L’art est avant tout l’art de poser de bonnes questions ; nul besoin d’en détenir les réponses définitives et il est entendu qu’une œuvre qui prétend répondre aux questions qu’elle pose trouve souvent par là ses propres bornes, quand ce n’est pis : une odieuse prétention qui, en général, irrite l’intelligence. Nous nous retrouvons pourtant trop souvent, appréciant le dernier né de l’expression artistique, devant des questions rebattues mille fois dans le circuit balisé de nos médias, comme si plus rien de savait inspirer les mobiles de l’expression que les poncifs du discours autorisé. Plutôt que de s’intéresser à l’angle mort, à la jointure entre les idées médiatiques, où se cache véritablement la complexité du monde et de ses enjeux, les artistes, se massifiant en troupeau, piétinent la glèbe des lieux communs avec une énergie surnaturelle.

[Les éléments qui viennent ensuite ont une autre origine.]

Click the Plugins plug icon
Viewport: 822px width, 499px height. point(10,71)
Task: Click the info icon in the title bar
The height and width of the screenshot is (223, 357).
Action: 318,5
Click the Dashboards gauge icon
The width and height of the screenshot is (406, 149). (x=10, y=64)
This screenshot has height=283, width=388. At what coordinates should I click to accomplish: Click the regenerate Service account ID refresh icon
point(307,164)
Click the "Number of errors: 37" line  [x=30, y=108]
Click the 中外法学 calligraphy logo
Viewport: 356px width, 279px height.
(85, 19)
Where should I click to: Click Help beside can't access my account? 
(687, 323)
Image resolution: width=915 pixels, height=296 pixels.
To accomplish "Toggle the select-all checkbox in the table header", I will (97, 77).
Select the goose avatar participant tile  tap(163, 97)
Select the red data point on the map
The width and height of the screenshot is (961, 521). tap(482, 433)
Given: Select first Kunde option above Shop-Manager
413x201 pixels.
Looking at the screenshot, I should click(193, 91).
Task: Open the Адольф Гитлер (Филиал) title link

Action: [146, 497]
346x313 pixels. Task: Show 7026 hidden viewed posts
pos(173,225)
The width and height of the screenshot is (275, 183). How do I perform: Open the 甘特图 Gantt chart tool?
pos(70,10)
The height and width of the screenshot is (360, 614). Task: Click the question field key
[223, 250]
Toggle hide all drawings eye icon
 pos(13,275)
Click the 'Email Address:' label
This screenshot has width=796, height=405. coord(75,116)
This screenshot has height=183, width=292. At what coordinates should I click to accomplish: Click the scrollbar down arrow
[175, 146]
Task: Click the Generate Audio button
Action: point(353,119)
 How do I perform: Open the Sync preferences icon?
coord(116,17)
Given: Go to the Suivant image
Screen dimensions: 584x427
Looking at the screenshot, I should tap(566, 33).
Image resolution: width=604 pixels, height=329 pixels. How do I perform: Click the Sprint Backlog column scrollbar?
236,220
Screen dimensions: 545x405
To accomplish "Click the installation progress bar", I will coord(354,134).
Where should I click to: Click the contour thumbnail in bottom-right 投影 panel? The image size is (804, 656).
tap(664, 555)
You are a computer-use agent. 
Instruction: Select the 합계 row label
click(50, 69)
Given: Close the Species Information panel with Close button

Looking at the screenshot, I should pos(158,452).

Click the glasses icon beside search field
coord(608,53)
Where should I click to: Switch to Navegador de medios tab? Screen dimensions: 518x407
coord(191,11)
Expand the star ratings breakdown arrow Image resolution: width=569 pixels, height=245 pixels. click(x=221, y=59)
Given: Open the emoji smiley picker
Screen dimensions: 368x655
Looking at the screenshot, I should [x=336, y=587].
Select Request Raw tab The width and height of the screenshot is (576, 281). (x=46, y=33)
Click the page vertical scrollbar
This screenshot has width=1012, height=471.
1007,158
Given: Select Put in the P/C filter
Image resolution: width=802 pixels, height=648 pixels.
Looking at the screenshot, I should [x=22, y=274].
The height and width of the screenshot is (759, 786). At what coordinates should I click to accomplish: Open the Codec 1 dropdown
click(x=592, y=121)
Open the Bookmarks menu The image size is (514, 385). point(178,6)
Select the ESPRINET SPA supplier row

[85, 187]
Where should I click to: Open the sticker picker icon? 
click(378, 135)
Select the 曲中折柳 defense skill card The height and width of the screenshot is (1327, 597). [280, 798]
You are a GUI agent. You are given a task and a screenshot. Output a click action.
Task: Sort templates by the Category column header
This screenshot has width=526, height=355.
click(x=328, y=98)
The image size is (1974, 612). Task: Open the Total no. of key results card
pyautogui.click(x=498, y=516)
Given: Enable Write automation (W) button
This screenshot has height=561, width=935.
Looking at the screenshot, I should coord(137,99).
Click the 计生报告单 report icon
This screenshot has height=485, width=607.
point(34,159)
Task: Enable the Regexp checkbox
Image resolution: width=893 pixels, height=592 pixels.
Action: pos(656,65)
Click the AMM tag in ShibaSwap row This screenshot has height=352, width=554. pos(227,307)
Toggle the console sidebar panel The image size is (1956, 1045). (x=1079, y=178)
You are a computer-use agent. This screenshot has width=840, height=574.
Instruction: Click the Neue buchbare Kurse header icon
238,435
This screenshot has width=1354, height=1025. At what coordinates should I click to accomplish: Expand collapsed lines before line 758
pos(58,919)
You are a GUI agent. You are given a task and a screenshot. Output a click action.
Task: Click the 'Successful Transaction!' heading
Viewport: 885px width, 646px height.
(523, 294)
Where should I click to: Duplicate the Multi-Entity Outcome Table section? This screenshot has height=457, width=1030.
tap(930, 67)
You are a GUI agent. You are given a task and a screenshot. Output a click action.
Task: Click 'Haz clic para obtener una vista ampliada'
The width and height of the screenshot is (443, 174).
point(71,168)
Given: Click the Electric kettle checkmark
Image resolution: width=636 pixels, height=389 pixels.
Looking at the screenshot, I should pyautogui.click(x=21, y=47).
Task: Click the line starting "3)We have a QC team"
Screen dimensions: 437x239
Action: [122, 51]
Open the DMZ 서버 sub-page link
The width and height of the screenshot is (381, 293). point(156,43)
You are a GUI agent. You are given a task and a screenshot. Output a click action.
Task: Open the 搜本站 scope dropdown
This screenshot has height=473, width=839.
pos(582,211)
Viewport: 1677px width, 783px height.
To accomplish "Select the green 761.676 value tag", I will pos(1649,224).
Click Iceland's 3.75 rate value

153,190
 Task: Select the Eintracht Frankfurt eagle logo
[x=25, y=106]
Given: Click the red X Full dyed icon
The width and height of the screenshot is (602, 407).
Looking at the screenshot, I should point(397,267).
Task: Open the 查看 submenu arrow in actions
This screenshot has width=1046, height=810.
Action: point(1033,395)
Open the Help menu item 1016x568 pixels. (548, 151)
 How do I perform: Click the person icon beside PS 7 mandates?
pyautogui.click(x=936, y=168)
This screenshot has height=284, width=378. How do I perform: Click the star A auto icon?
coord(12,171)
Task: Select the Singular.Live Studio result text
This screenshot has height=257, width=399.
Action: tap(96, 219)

Dans un prochain billet, nous tenterons de conjecturer les raisons d’une telle désertion de l’individualité et éventuellement, de l’esprit critique, dans le milieu artistique en faisant appel au double mouvement du déclin de la culture et de l’assujettissement corollaire du monde au règne du présent qui a trouvé, avec Internet, un moyen formidable de phagocyter les ressources de notre attention et asseoir son empire – dont la domination ne fait plus de doute – sur nos imaginations captives.